# Hi From the UK!!



## finest hour art (Aug 6, 2011)

Hi Everyone here,

Sorry if my first post was misleading!

I'm Adam from the UK and have a huge passion for most things with engines and wings. I am an Illustrator and Artist by trade. I have found this site to be a great source for information about aircraft and the people behind them, whether they flew them or worked on them. I Find that its invaluable to speak to the people first hand so that I can try and capture that knowledge into my day to day job. I'm sure I'll be tapping into a few of you with a few questions at some point if that's ok!

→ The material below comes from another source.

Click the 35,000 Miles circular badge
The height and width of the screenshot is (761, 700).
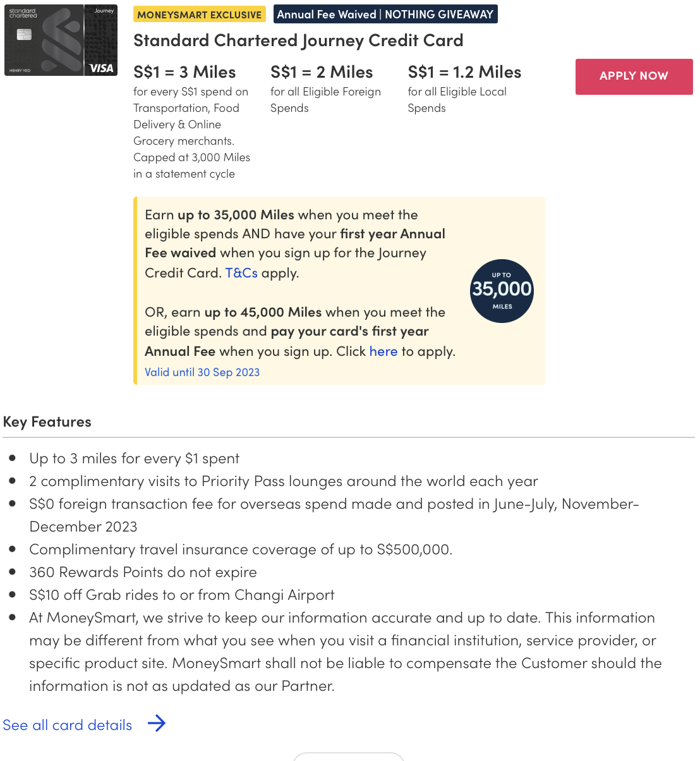tap(502, 291)
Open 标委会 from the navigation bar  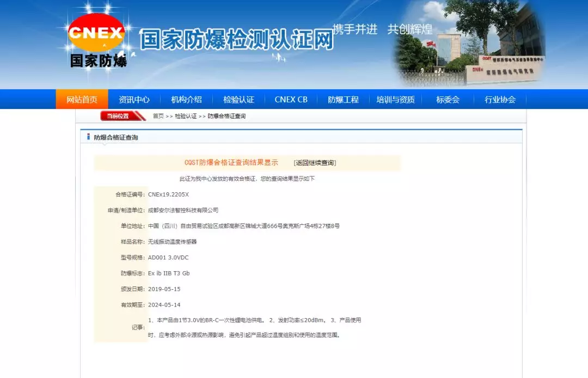coord(448,100)

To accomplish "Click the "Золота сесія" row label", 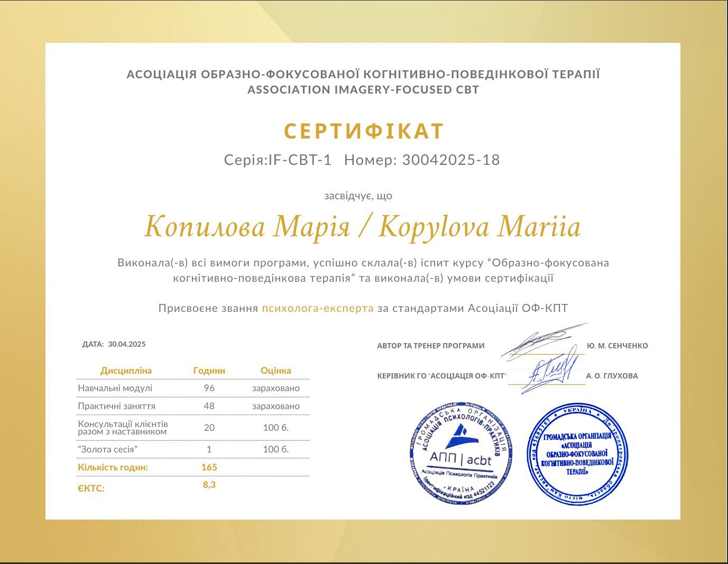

I'm currently researching the F4U corsair for two pieces I am working so I might throw a question or two out there for some help!

All the best, 

Adam


----------



## seesul (Aug 6, 2011)

Welcome aboard Adam and greeting from Czech Republic!
You won´t be the only Englishman here.


----------



## finest hour art (Aug 6, 2011)

hi seesul!


Thankyou! Looking forward to joining in with everyone!


----------



## Njaco (Aug 7, 2011)

Welcome to the forum Adam!!


----------



## Geedee (Aug 7, 2011)

Welcome to the family Adam


----------



## Wayne Little (Aug 7, 2011)

Welcome aboard mate!


----------



## rochie (Aug 7, 2011)

hello Adam from the NE


----------



## imalko (Aug 7, 2011)

Hello and welcome. Enjoy the forum.


----------



## Airframes (Aug 7, 2011)

Hi Adam, and welcome from a fellow artist, ex-pat 'Geordie' now living in the NW.


----------



## BikerBabe (Aug 7, 2011)

Hi there, and welcome from me in Denmark. 

Cheers,

Maria.


----------



## vikingBerserker (Aug 7, 2011)

Welcome aboard Adam.


----------



## Gnomey (Aug 7, 2011)

Welcome Adam.


----------



## Crimea_River (Aug 7, 2011)

Welcome aboard!


----------



## Vic Balshaw (Aug 8, 2011)

G'day Adam, a nice warm welcome from the former colonies.


----------



## Thorlifter (Aug 8, 2011)

Welcome to the forum


----------



## Readie (Aug 8, 2011)

Hi Adam...brilliant handle by the way.
I'm from Plymouth and a great admirer of the Spitfire.
Enjoy
John


----------